Urban Taskforce Australia, which represents 85 companies, urged the government to resist pressure from ''anti-growth political forces'' when it draws up Australia's first population plan, reviewing immigration levels against the strains on infrastructure and the environment.
“Any effort by the Australian government to try to lock in immigration or population numbers more than a few years in advance is unlikely to be successful,'' said the taskforce's chief executive, Aaron Gadiel.
“I hope the government doesn't succumb to pressure and try to limit population growth.''
Treasury forecasts suggest the population will rise from 22 million to 35.9 million by 2050, overseas migration being the biggest contributor to that growth.
Yesterday the federal Housing Minister, Tanya Plibersek, said the population strategy would pinpoint areas where social services needed a boost, not just ''hard'' infrastructure, such as roads and railway lines.

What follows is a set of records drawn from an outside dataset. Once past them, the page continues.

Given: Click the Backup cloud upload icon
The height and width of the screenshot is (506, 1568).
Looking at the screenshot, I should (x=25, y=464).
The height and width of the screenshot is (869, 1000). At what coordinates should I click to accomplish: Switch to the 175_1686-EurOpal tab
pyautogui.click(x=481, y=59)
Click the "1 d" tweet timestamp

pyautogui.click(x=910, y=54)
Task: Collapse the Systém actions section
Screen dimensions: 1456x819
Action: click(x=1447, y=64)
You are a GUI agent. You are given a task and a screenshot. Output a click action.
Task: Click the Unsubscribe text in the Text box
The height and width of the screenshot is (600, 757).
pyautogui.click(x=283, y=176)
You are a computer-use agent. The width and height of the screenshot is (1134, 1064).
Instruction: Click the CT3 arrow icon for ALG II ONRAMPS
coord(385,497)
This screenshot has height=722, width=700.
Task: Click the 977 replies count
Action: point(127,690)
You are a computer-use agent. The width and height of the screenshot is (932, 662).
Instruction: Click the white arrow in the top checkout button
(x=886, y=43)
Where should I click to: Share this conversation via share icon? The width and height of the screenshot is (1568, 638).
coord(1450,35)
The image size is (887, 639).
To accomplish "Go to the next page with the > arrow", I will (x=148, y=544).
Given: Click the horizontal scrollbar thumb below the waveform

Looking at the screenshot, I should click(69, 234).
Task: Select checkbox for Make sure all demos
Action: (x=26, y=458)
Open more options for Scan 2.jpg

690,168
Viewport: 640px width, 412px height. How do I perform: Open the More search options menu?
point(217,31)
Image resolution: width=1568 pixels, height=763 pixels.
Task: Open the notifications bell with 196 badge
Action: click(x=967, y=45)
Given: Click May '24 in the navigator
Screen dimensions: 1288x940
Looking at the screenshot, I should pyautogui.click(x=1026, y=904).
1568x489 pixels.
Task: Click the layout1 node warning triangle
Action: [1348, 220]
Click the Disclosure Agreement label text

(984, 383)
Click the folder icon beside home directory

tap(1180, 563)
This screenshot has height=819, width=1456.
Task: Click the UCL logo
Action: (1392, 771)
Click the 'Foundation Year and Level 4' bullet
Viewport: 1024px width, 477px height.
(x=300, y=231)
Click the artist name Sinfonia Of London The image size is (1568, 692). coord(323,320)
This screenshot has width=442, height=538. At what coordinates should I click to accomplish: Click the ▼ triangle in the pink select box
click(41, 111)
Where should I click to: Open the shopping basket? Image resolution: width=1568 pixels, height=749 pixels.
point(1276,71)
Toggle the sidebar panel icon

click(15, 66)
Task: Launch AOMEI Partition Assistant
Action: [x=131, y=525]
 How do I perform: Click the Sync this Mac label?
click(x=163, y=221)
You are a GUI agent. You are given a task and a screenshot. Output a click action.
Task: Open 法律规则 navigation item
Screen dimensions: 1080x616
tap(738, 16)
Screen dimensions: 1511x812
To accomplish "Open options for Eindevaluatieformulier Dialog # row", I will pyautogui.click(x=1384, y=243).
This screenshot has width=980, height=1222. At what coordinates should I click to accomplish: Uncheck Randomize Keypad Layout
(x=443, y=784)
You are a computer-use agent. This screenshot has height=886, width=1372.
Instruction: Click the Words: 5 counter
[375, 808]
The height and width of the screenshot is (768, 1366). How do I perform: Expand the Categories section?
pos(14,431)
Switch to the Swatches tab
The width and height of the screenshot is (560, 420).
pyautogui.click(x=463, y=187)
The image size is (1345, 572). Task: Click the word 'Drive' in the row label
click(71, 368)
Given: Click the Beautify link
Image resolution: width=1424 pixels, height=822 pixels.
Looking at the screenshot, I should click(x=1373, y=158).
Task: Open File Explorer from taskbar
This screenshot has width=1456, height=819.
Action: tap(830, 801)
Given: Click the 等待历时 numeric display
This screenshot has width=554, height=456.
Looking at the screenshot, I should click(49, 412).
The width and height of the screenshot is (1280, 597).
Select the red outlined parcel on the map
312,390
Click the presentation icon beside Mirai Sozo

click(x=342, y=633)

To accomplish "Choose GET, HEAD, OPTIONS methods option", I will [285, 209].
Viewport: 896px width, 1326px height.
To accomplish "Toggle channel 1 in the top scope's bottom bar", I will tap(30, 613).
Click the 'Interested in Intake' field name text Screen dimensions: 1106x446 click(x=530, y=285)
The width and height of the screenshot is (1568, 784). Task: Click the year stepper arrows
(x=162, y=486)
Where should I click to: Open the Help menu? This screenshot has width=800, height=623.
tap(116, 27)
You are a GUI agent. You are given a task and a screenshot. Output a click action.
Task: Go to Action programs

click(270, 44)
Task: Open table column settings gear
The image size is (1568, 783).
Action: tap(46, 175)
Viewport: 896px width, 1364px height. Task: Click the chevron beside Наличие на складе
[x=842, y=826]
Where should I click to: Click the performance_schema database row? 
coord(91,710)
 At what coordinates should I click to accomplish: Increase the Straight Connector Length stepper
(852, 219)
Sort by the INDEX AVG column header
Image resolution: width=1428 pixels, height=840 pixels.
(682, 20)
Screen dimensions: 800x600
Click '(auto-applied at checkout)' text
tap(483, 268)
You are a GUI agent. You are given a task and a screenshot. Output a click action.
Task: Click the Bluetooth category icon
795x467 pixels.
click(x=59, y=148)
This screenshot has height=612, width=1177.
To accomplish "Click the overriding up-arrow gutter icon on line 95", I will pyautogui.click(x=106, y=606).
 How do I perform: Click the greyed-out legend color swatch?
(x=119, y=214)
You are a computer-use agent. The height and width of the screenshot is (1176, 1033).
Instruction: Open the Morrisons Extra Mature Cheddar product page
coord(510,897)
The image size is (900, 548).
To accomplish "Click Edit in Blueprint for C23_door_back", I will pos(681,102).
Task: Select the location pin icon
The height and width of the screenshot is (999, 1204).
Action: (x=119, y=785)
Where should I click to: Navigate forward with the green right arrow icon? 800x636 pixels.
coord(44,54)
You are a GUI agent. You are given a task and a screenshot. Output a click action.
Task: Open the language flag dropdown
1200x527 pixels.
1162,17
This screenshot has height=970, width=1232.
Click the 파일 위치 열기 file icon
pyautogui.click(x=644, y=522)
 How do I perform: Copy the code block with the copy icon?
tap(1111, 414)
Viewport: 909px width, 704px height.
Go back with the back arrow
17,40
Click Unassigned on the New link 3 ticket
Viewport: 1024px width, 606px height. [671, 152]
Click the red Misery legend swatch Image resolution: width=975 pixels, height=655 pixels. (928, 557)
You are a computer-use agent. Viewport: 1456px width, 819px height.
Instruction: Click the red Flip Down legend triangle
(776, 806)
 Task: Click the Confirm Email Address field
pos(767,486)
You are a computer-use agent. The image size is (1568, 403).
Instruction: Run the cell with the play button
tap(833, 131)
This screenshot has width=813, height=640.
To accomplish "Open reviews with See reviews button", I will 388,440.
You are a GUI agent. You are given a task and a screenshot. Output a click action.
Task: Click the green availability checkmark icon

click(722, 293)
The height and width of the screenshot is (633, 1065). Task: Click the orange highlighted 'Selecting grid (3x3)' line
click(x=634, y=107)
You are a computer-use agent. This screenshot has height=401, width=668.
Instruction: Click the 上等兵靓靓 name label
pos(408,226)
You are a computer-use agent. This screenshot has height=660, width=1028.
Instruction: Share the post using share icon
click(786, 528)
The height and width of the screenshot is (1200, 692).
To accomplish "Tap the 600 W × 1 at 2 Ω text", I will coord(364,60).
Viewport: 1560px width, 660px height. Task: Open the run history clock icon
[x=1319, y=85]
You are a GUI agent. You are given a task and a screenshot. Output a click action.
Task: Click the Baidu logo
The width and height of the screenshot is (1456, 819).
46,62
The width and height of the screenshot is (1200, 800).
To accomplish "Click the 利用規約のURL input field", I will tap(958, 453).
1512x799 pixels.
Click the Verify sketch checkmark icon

Annual migration levels would be set according to need, she said.
''Migration should be determined by what is in the best interest of Australia.''
Recent skills shortages, particularly during the mining boom, required skilled migrants to fill gaps because of the lack of qualified Australians and inadequate local training, she said.
''When we don't have those requirements, it makes sense to moderate immigration intake.''
Despite the growth in numbers, the rate of growth is projected to slow by 14 per cent in the four decades to 2050, compared with the past 40 years of growth.
The Greens and the opposition have criticised the timing of the plan.
The Greens leader, Senator Bob Brown, urged the Prime Minister, Kevin Rudd, on Saturday to begin an inquiry before the election.
The Opposition Leader, Tony Abbott, said the announcement was a ploy to distract attention from the overflow of asylum seekers on Christmas Island.
Last night the Immigration Department would not explain how 2062 asylum seekers were being fitted into detention compounds that have space for 2040 except to say it had ''adequate capacity to handle the current caseload''.
More transfers to the mainland are expected today.